COMPASS: COntrastive Multimodal Pretraining for AutonomouS Systems

Figure 1: COMPASS is a general-purpose pretraining pipeline, which is trained on mulitmodal data, including RGB image, segmentation, depth and optical flow. The pretrained COMPASS model can be deployed to various downstream tasks of autonomous systems. In this work, we transfer COMPASS to drone navigation, car racing and visual odometry, which are deployed in very different environments and application scenarios.
Figure 1: COMPASS is a general-purpose pretraining pipeline, which is trained on multimodal data, including RGB images, depth and optical flow. The pretrained COMPASS model can be deployed on various downstream autonomous systems tasks. In this work, we test COMPASS on simulated drone navigation, car racing and visual odometry. This highlights how the system can be deployed in very different environments and application scenarios.

Humans have the fundamental cognitive ability to perceive the environment through multimodal sensory signals and utilize this to accomplish a wide variety of tasks.
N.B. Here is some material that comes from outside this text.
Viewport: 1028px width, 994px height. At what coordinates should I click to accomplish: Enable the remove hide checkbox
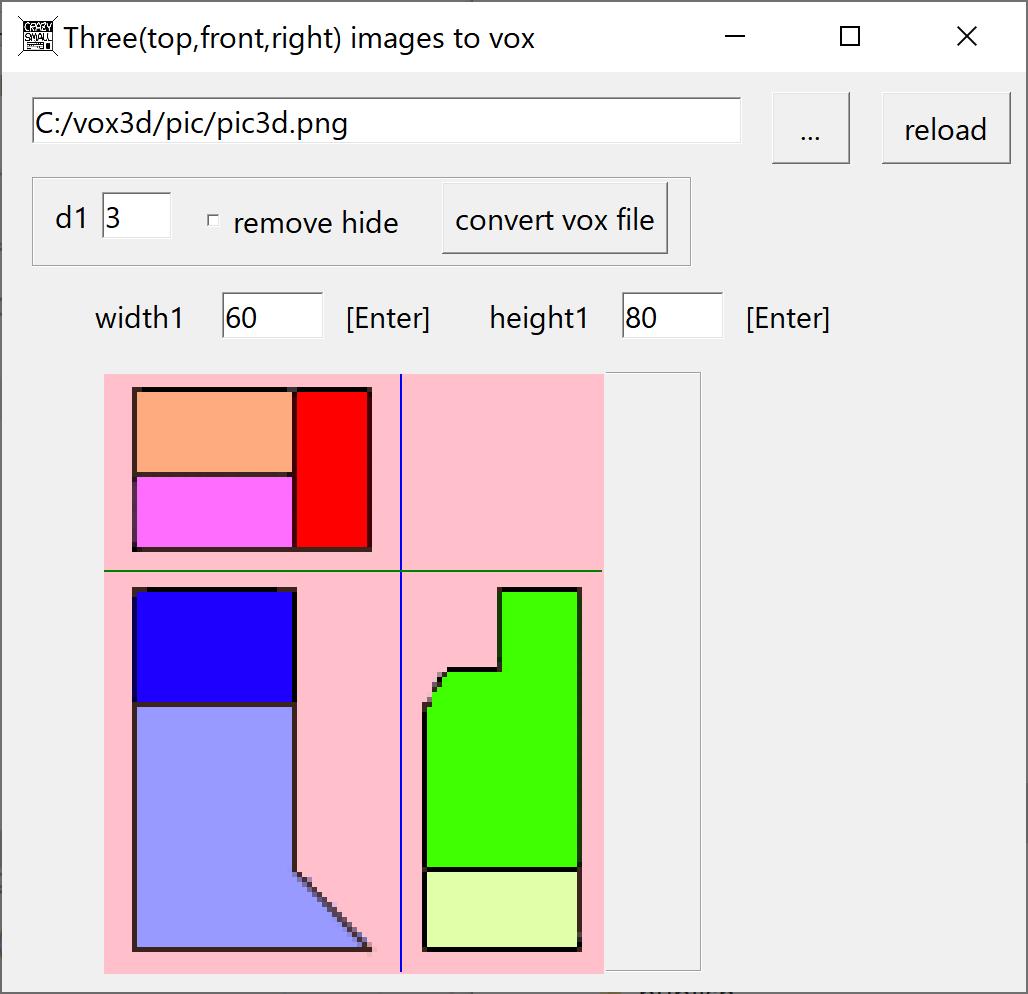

It is crucial that an autonomous agent can similarly perceive the underlying state of an environment from different sensors and appropriately consider how to accomplish a task. For example, localization (or “where am I?”) is a fundamental question that needs to be answered by an autonomous agent prior to navigation, often addressed via visual odometry. Highly dynamic tasks, such as vehicle racing, necessitate collision avoidance and understanding of the temporal evolution of their state with respect to the environment. Agents must learn perceptual representations of geometric and semantic information from the environment so that their actions can influence the world.

Task-driven approaches are appealing, but learning representations that are suitable only for a specific task limits their ability to generalize to new scenarios, thus confining their utility. For example, as shown in Figure 1, to achieve tasks of drone navigation and vehicle racing, people usually need to specifically design different models to encode representations from very different sensor modalities, e.g., different environments, sensory signals, sampling rate, etc. Such models must also cope with different dynamics and controls for each application scenario. Therefore, we ask the question if it is possible to build general-purpose pretrained models for autonomous systems that are agnostic to tasks and individual form factor.

In our recent work, COMPASS: Contrastive Multimodal Pretraining for Autonomous Systems, we introduce a general-purpose pretraining pipeline, built to overcome such limitations arising from task-specific models. The code can be viewed on GitHub.

COMPASS features three key aspects:

  • COMPASS is a general-purpose large-scale pretraining pipeline for perception-action loops in autonomous systems. Representations learned by COMPASS generalize to different environments and significantly improve performance on relevant downstream tasks.
  • COMPASS is designed to handle multimodal data. Given the prevalence of multitudes of sensors in autonomous systems, the framework is designed to utilize rich information from different sensor modalities.
  • COMPASS is trained in a self-supervised manner which does not require manual labels, and hence can leverage large scale data for pretraining.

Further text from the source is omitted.